If Raven Ridge 2018 is 14nm+ how does it achieve the energy efficiency gains shown in the slide?
Current tools are bad at predicting future performance. So refreshed bins potentially can have increased TT(nominal) corners or whatever. Edit: process performance is never static, GlobalFoundries, TSMC, everyone increases the performance of their node over time.
It can be seen in Stoney Ridge on 28HPA:
G1/2016 Bin: A9-9400 => 2.4 GHz / 3.2 GHz / 800 MHz / 10W
G2/2017 Bin: A9-9420 => 3.0 GHz / 3.6 GHz / 847 MHz / 10W-15W
G3/2018 Bin: A9-9425 => 3.1 GHz / 3.7 GHz / 900 MHz / 10W-15W
(Even, if in 10W cTDP those clocks would still be achievable.)
It is very key to note A9-9425 vs A9-9430(G2) (3.2 GHz / 3.5 GHz w/ 25W TDP) and A9-9410(G1) (2.9 GHz / 3.5 GHz also w/ 25W TDP)
2400GE/2200GE (35W) based on 2017 RR:
3.2 GHz / 3.8 GHz
3.2 GHz / 3.6 GHz
2800H/2600H based on 2018 RR:
3.35 GHz / 3.8 GHz
3.25 GHz / 3.6 GHz
Under HP:
2800H
2600H
2300U => 15W-25W
A9-9430 => 25W
A6-9230 => 25W
The HP lineup peaks out on 25W TDP. So, it is a refresh that might be 15W-25W like the 2300U SKU. Following the above switch for A9-9400 to A9-9420.
2700U w/ 2.2 GHz & 3.8 GHz @ 15W TDP
2800H w/ 3.35 GHz & 3.8 GHz @ 15W-25W TDP. With focus of it being more 25W rather than 15W. Like the A9-9420/A9-9425 for 15W.

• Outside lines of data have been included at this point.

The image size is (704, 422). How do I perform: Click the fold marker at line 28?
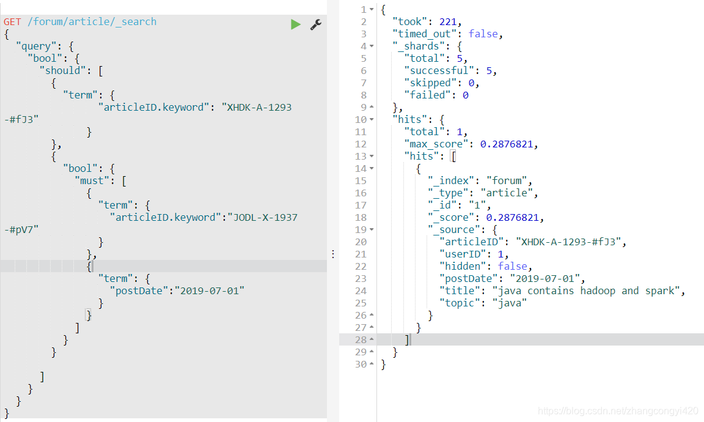pyautogui.click(x=370, y=339)
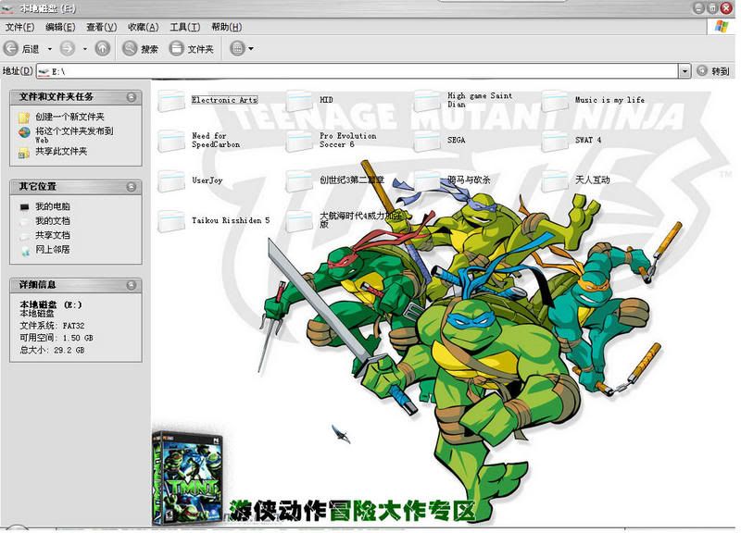Select the Taikou Risshiden 5 folder
The image size is (741, 533).
pyautogui.click(x=172, y=221)
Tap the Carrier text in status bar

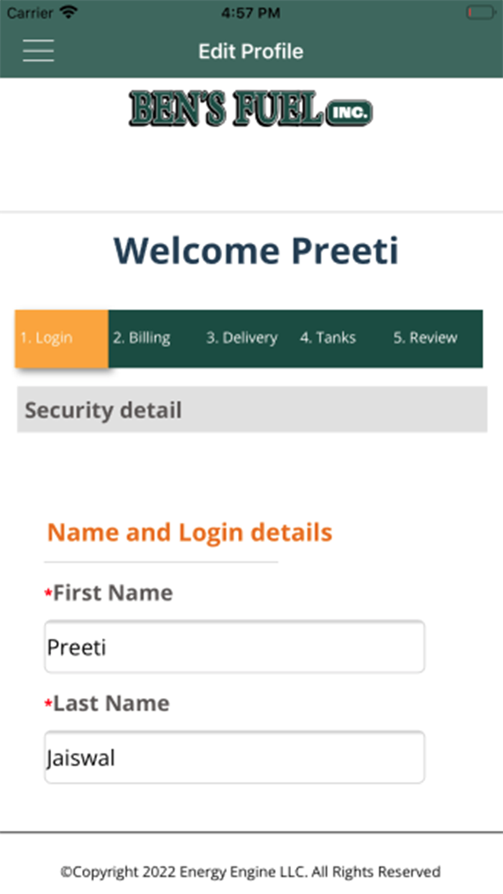point(29,12)
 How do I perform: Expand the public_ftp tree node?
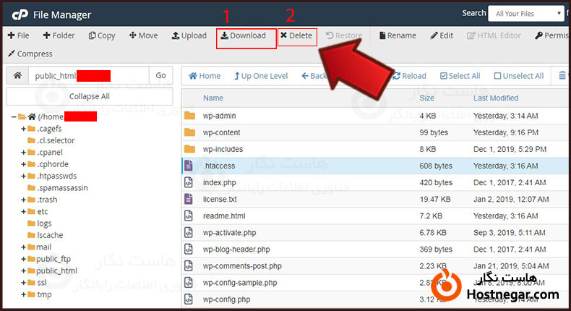[x=24, y=259]
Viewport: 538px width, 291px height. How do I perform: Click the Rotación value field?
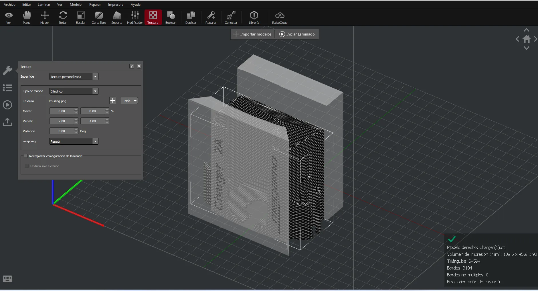click(62, 131)
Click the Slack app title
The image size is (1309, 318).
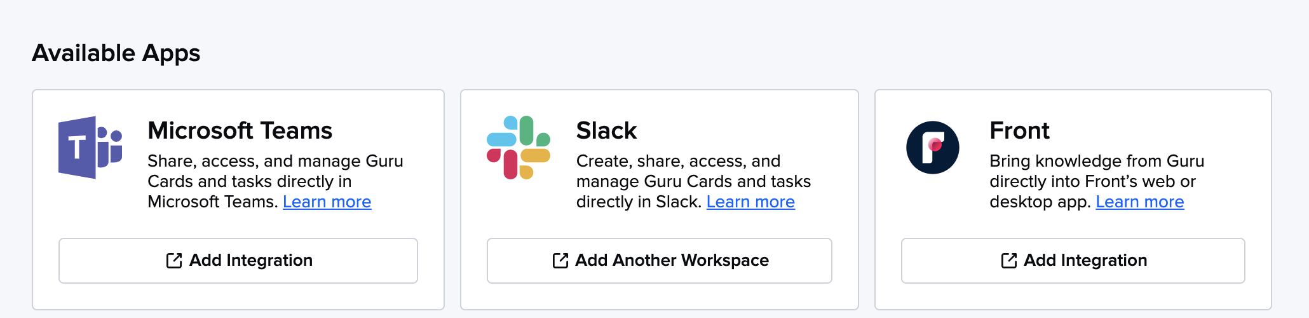[x=606, y=130]
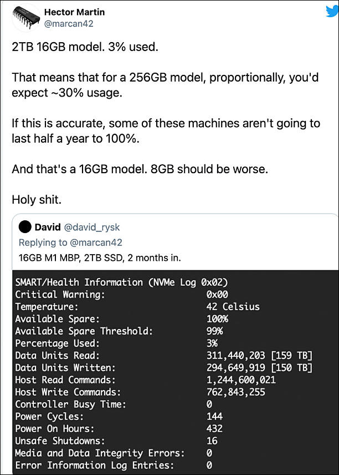
Task: Click the SMART/Health Information header line
Action: [x=121, y=282]
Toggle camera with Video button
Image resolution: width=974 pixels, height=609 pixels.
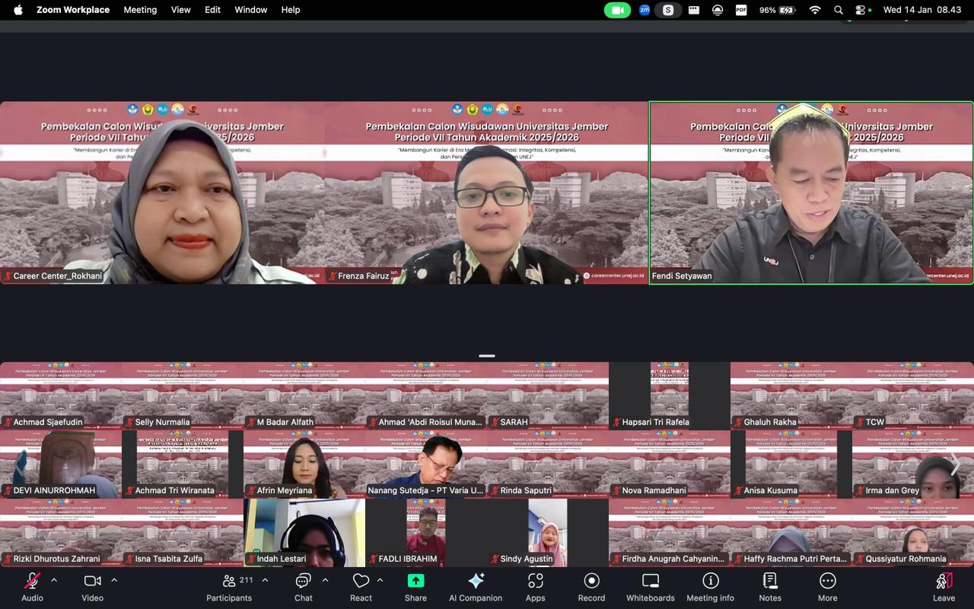click(x=93, y=586)
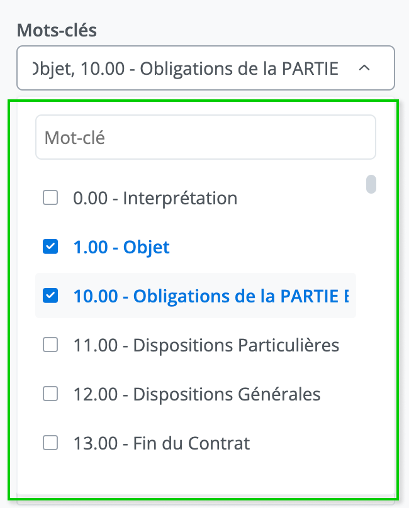Uncheck the 1.00 - Objet checkbox

(x=50, y=247)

1.15 GHz increase in nominal frequency with a very minor hit in TDP. (OT: It's minor since basically 15W and up all use 45W TDP copper heatsinks. Since, Intel screwed up their actual TDP measurements. Hence, why AMD jams these awful dual-gpu mobile solutions that rarely work after a driver update or bios update or windows update. It's free because Intel made it free for them.)